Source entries
———

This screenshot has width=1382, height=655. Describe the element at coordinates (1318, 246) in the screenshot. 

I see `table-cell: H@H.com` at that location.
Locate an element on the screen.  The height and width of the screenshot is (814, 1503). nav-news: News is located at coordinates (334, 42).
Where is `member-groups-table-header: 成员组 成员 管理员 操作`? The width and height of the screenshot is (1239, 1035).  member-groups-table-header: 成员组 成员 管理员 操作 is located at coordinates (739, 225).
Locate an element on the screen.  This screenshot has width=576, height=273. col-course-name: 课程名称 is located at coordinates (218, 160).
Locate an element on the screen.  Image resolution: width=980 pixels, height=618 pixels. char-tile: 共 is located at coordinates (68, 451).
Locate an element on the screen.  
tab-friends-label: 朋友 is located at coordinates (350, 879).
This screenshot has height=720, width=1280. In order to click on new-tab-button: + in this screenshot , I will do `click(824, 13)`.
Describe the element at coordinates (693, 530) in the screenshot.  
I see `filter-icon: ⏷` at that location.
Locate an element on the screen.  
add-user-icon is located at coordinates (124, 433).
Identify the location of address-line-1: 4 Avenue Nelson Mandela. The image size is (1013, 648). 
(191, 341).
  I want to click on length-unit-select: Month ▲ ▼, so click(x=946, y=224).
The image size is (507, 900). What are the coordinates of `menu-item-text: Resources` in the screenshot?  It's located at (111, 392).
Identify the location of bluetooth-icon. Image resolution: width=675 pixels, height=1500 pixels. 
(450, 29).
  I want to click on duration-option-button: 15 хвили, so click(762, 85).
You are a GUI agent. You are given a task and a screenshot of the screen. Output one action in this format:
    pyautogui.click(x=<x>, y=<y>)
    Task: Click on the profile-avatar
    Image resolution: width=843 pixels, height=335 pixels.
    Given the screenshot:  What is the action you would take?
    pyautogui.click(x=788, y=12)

———

Please rewrite all the entries above as a numbered list, leaving out the blank lines.

1. This screenshot has width=1382, height=655. Describe the element at coordinates (1318, 246) in the screenshot. 
2. I see `table-cell: H@H.com` at that location.
3. Locate an element on the screen.  The height and width of the screenshot is (814, 1503). nav-news: News is located at coordinates (334, 42).
4. Where is `member-groups-table-header: 成员组 成员 管理员 操作`? The width and height of the screenshot is (1239, 1035).  member-groups-table-header: 成员组 成员 管理员 操作 is located at coordinates (739, 225).
5. Locate an element on the screen.  This screenshot has width=576, height=273. col-course-name: 课程名称 is located at coordinates (218, 160).
6. Locate an element on the screen.  Image resolution: width=980 pixels, height=618 pixels. char-tile: 共 is located at coordinates (68, 451).
7. Locate an element on the screen.  
8. tab-friends-label: 朋友 is located at coordinates (350, 879).
9. This screenshot has height=720, width=1280. In order to click on new-tab-button: + in this screenshot , I will do `click(824, 13)`.
10. Describe the element at coordinates (693, 530) in the screenshot.  
11. I see `filter-icon: ⏷` at that location.
12. Locate an element on the screen.  
13. add-user-icon is located at coordinates (124, 433).
14. Identify the location of address-line-1: 4 Avenue Nelson Mandela. The image size is (1013, 648). 
15. (191, 341).
16.   I want to click on length-unit-select: Month ▲ ▼, so click(x=946, y=224).
17. The image size is (507, 900). What are the coordinates of `menu-item-text: Resources` in the screenshot?  It's located at (111, 392).
18. Identify the location of bluetooth-icon. Image resolution: width=675 pixels, height=1500 pixels. 
19. (450, 29).
20.   I want to click on duration-option-button: 15 хвили, so click(762, 85).
21. You are a GUI agent. You are given a task and a screenshot of the screen. Output one action in this format:
22.     pyautogui.click(x=<x>, y=<y>)
23.     Task: Click on the profile-avatar
24.     Image resolution: width=843 pixels, height=335 pixels.
25.     Given the screenshot:  What is the action you would take?
26.     pyautogui.click(x=788, y=12)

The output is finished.